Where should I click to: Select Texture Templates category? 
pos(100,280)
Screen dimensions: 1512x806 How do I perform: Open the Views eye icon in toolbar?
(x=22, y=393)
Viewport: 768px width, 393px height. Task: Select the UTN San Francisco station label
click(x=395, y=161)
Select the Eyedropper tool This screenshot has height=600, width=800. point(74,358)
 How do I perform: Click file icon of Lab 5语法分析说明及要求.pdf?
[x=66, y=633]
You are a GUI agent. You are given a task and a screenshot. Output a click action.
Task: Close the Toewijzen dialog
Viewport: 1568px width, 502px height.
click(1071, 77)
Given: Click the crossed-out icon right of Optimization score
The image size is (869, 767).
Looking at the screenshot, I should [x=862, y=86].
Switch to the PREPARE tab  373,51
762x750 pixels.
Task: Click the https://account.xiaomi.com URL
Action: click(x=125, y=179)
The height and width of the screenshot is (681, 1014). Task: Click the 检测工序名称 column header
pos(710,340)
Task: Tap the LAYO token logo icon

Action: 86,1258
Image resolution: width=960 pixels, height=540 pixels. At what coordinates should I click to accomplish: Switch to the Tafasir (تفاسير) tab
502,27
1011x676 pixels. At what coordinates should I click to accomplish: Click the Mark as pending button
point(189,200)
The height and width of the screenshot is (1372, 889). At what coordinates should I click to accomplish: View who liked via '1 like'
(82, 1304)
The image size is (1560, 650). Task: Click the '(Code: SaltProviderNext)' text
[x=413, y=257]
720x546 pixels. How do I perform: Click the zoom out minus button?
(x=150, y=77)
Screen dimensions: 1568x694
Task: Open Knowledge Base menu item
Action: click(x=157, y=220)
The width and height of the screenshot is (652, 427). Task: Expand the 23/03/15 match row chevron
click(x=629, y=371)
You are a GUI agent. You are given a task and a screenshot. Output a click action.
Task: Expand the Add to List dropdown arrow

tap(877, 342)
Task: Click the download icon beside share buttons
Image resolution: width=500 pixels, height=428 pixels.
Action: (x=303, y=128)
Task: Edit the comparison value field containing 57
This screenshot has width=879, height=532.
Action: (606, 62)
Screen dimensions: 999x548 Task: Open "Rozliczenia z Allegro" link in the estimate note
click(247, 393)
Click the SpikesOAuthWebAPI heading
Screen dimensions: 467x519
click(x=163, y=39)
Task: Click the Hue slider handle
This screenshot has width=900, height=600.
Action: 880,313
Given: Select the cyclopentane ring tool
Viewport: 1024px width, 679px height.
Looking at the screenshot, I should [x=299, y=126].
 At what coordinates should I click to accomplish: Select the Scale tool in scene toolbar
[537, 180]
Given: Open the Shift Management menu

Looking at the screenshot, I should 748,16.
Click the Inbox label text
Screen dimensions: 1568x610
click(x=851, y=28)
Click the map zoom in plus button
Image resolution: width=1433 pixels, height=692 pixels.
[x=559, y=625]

## What is required
Locate "The width and" in the material, then quote the line that contains it and all lines after it through the final one.

## Output for this task
The width and height of the screenshot is (652, 427). Task: Expand the 23/03/15 match row chevron
click(x=629, y=371)
You are a GUI agent. You are given a task and a screenshot. Output a click action.
Task: Expand the Add to List dropdown arrow

tap(877, 342)
Task: Click the download icon beside share buttons
Image resolution: width=500 pixels, height=428 pixels.
Action: (x=303, y=128)
Task: Edit the comparison value field containing 57
This screenshot has width=879, height=532.
Action: (606, 62)
Screen dimensions: 999x548 Task: Open "Rozliczenia z Allegro" link in the estimate note
click(247, 393)
Click the SpikesOAuthWebAPI heading
Screen dimensions: 467x519
click(x=163, y=39)
Task: Click the Hue slider handle
This screenshot has width=900, height=600.
Action: 880,313
Given: Select the cyclopentane ring tool
Viewport: 1024px width, 679px height.
Looking at the screenshot, I should [x=299, y=126].
 At what coordinates should I click to accomplish: Select the Scale tool in scene toolbar
[537, 180]
Given: Open the Shift Management menu

Looking at the screenshot, I should 748,16.
Click the Inbox label text
Screen dimensions: 1568x610
click(x=851, y=28)
Click the map zoom in plus button
Image resolution: width=1433 pixels, height=692 pixels.
[x=559, y=625]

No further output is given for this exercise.